**Task instructions:** Rewrite all of the entries below, substituting "Command" for "Instruction" and changing nothing else. Leave the pictures out of your answer.

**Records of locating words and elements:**
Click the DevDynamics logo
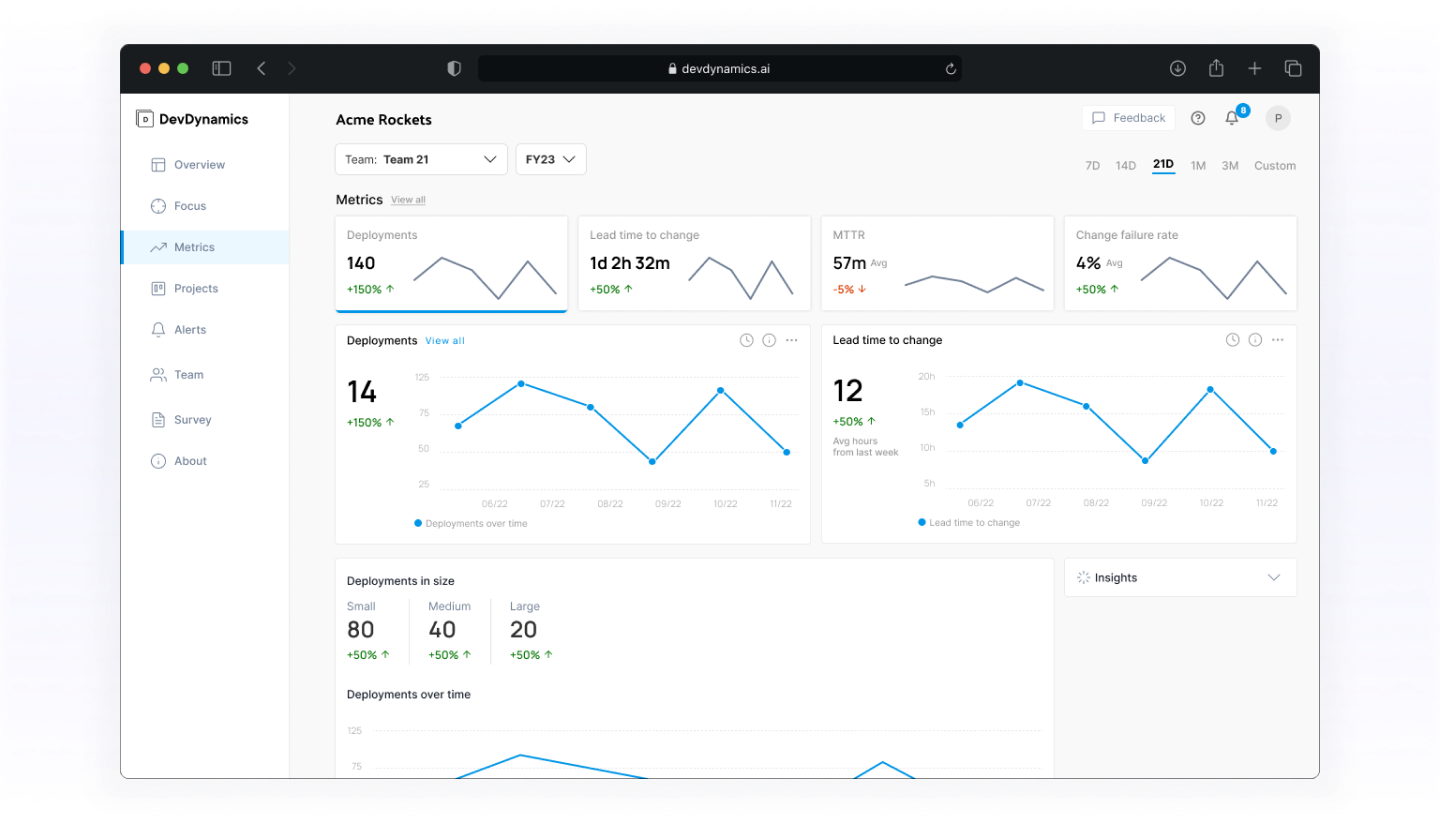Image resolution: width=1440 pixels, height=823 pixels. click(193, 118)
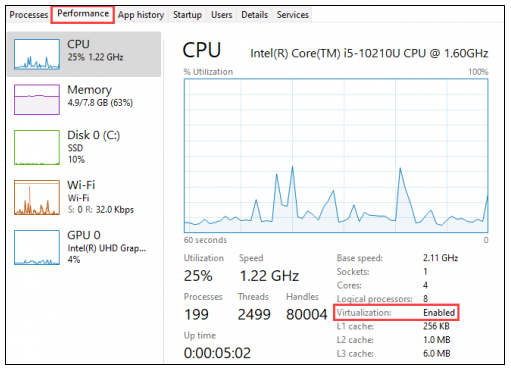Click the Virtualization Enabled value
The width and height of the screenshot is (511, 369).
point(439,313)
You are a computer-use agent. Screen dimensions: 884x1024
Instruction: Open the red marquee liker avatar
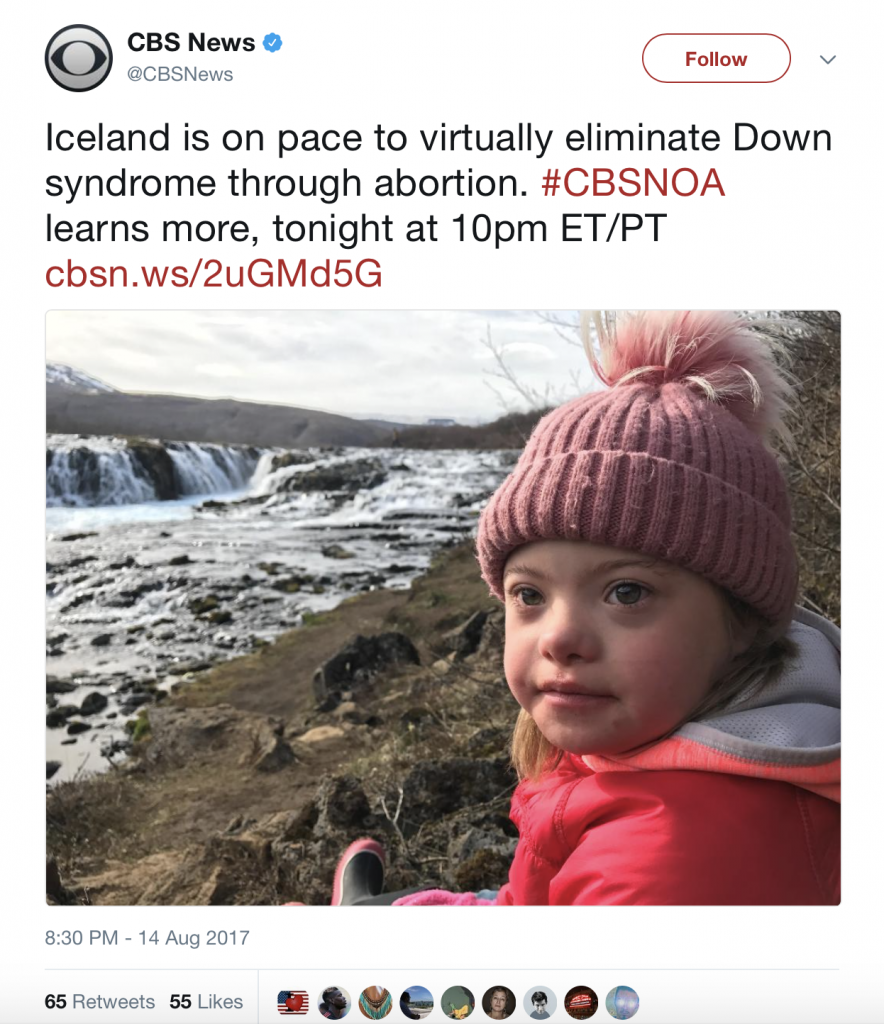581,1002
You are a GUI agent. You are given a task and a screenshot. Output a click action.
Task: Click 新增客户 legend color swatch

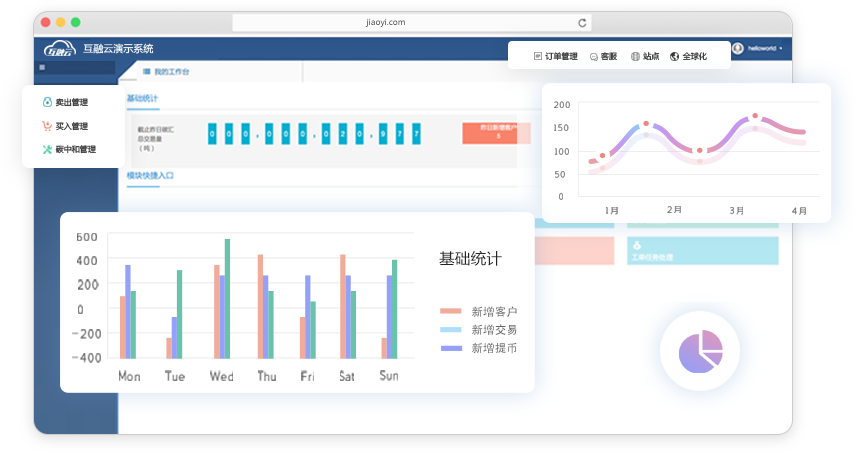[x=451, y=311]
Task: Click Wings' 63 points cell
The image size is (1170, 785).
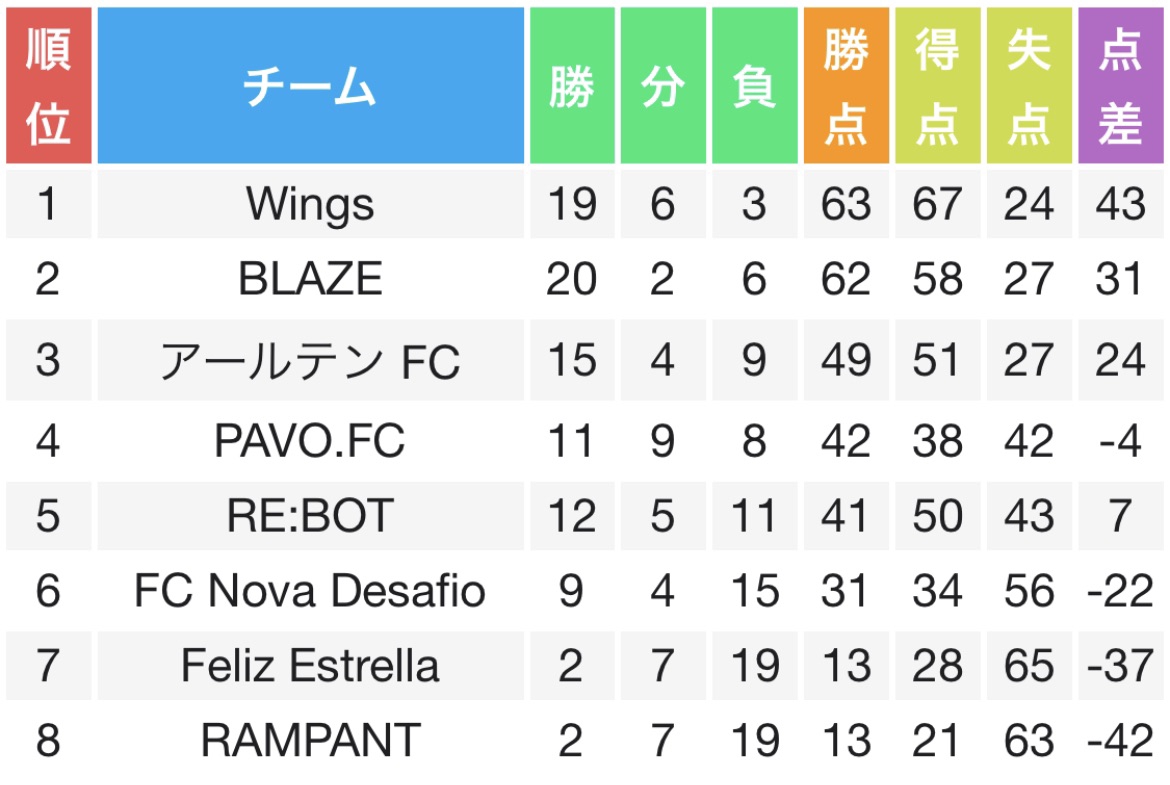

**The result:**
Click the DevDynamics logo
Image resolution: width=1440 pixels, height=823 pixels. click(193, 118)
Click the Virtualization Enabled value
The width and height of the screenshot is (511, 369).
point(439,313)
You are a computer-use agent. Screen dimensions: 884x1024
Command: Open the red marquee liker avatar
581,1002
You are a GUI agent. You are given a task and a screenshot. Output a click action.
Task: Click 新增客户 legend color swatch

[x=451, y=311]
Task: Click Wings' 63 points cell
The image size is (1170, 785).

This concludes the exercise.